President George H. W. Bush, for example, explicitly refused to rescind the
order during his presidency. While President Clinton’s executive order
abolished the prohibition, there continue to be those who express
reservations about our ability to serve, and it is therefore especially
important that General Hayden, himself a lifelong military leader who is now
the head of the Central Intelligence Agency, expressed his disdain for such
prejudice,” continued Frank.
Specifically, General Hayden
told the Committee that “it would make no more sense to apply the Army Field
Manual to CIA – the Army Field Manual on interrogations, than it would be to
take the Army Field Manual on grooming and apply it to my agency, or the
Army Field Manuel on recruiting and apply it to my agency, or for that
matter, take the Army Field Manual on sexual orientation and apply it to
my agency. (emphasis added)
“As I noted, thanks to
President Clinton’s executive order of 1994, the ban is no longer policy,
but as we have seen in the Bush Administration, especially in the actions of
Scott Bloch, the Special Counsel at the U.S. Office of Special Counsel,
anti-gay prejudice has not entirely disappeared and this repudiation of it –
indeed this clear assertion that it would be damaging to the national
interest to exclude LGBT people from the CIA – is a welcome addition to an
ongoing debate,” Frank said.

§ **Records provided**:
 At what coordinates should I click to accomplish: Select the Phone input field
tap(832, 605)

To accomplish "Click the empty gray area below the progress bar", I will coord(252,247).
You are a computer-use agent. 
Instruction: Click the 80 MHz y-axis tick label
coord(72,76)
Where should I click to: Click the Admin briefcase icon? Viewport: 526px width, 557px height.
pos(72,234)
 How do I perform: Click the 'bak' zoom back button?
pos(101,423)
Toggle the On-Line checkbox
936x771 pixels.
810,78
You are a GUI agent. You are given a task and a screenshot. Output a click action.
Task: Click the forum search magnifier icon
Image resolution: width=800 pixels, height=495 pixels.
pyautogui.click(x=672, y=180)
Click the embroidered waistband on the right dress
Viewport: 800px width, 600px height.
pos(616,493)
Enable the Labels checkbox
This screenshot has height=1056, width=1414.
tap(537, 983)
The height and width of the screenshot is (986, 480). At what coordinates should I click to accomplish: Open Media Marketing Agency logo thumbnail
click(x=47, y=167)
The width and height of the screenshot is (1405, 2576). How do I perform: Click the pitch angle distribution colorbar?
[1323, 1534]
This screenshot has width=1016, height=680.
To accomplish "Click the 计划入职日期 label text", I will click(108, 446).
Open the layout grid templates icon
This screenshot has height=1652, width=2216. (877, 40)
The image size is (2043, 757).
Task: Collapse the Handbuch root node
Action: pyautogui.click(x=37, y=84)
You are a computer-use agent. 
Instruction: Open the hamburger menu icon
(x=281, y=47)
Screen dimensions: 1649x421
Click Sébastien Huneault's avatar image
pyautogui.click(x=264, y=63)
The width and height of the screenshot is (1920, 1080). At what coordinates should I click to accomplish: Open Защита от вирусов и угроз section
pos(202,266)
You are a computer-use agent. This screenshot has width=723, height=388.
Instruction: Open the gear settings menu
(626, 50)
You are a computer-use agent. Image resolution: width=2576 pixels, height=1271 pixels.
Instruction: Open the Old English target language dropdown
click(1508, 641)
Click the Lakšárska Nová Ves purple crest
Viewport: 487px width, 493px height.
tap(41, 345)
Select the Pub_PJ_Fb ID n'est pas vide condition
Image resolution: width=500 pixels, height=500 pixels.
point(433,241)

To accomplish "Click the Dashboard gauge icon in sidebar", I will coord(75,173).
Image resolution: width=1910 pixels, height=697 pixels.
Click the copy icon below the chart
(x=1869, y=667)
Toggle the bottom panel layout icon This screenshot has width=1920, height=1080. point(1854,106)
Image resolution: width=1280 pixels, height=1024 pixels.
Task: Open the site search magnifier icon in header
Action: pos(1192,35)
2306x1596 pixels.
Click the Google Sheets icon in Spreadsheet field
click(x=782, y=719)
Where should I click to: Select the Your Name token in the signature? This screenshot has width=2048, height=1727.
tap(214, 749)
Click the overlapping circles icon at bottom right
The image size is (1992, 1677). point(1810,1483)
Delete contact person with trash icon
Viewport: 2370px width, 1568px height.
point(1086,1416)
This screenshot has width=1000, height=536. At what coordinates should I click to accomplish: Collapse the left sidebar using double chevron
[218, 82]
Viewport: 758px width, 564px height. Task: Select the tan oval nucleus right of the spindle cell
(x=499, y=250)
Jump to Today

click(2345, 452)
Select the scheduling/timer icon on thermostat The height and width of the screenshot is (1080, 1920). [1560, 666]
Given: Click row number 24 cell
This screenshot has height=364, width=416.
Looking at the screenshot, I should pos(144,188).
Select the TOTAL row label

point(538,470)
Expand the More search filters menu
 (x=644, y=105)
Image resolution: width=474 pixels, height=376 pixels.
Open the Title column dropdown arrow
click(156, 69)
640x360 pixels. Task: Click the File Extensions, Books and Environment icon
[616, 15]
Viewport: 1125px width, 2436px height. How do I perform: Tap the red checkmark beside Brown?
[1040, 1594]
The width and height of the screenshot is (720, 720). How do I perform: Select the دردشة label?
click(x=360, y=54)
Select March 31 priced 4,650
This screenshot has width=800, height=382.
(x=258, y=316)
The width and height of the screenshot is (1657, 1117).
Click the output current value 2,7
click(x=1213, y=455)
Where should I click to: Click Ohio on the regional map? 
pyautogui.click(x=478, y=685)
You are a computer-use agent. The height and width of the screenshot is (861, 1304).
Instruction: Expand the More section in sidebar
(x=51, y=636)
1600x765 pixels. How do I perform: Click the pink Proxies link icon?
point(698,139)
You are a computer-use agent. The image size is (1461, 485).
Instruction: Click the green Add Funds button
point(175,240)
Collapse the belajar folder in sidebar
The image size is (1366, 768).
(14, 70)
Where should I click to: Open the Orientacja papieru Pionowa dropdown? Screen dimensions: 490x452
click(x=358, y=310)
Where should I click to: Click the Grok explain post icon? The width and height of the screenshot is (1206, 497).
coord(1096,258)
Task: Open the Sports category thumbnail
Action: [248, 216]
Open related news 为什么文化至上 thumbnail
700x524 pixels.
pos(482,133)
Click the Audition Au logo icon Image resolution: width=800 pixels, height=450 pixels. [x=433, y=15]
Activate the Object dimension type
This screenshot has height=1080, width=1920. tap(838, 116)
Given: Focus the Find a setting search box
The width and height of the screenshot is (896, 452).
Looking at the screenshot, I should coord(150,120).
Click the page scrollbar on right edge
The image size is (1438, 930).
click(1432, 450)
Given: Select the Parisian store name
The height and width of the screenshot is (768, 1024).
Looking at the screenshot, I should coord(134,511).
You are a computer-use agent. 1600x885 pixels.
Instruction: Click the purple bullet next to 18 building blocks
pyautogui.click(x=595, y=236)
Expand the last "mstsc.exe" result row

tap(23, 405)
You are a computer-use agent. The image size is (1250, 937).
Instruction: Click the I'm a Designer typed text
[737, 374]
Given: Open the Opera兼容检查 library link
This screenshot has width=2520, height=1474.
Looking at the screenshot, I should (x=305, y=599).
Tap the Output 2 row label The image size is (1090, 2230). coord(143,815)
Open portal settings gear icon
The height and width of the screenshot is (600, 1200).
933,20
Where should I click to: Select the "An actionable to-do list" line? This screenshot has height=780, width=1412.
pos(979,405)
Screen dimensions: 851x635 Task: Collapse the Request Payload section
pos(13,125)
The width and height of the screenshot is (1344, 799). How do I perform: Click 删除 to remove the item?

§ **Goal**: In the passage about General Hayden and the CIA, what role does Scott Bloch hold? Answer from the passage alone.

§ **Result of this exercise**: He is the Special Counsel at the U.S. Office of Special Counsel.